Still "no space left" error during deploy

Bug #1382164 reported by Chris Krelle
8
This bug affects 1 person
Affects Status Importance Assigned to Milestone
Ironic
Fix Released
Medium
jiang, yunhong

Bug Description

I have seen deploys error because of lack of disk space:
Stderr: 'qemu-img: error while writing sector 2768741: No space left on device\n'

------- NOTE(dtantsur): this is part of original report, bug this assumption looks wrong to me -------

the get_image_mb function is used when checking for free disk space. This check may not be valid for all drivers as some drivers (like iscsi) also convert the image to RAW format.

for drivers that do convert the image to another format such as raw we should also be checking the images virtual size and The compressed size as both need to be held on the disk for deployment.
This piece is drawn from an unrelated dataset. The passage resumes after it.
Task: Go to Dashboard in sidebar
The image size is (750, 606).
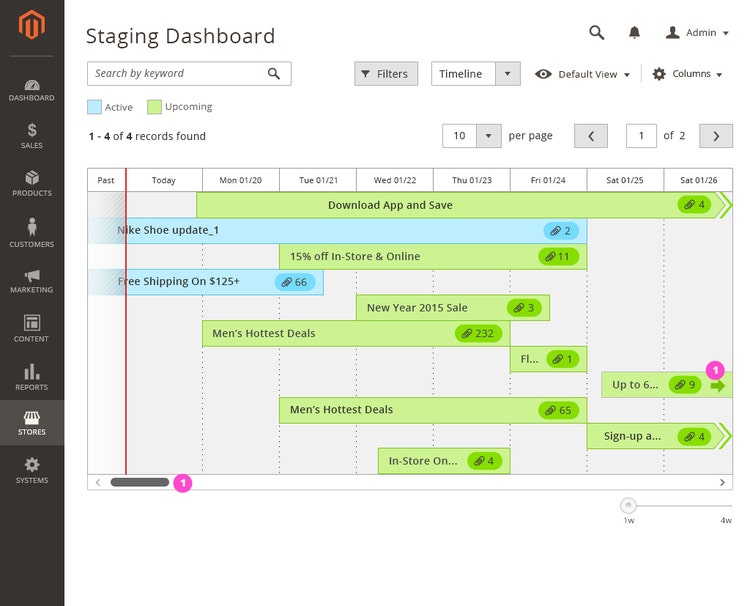Action: (x=32, y=91)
(seed)nobodycam@nobodycam-HP-EliteBook-8460p:~/tripleo$ qemu-img info basicNew.qcow2
image: basicNew.qcow2
file format: qcow2
virtual size: 1.5G (1560084480 bytes)
disk size: 319M
cluster_size: 65536

Changed in ironic:
assignee: nobody → jiang, yunhong (yunhong-jiang)
Revision history for this message
Dmitry Tantsur (divius) wrote :

https://github.com/openstack/ironic/blob/master/ironic/common/images.py#L295: images.converted_size() is used for checking for enough disk space already and it uses virtual size, so there should be another reason. Probably some mistake in clean_up_caches: https://github.com/openstack/ironic/blob/master/ironic/drivers/modules/image_cache.py#L327

summary: - get_image_mb in /drivers/modules/deploy_utils.py not accurate.
+ Still "no space left" error during deploy
Changed in ironic:
importance: Undecided → Medium
description: updated
Revision history for this message
Dmitry Tantsur (divius) wrote :

Please provide the full logs for ironic conductor.

Changed in ironic:
status: New → Incomplete
Revision history for this message
Chris Krelle (nobodycam) wrote :
Download full text (14.8 KiB)

Here is a better section of the log.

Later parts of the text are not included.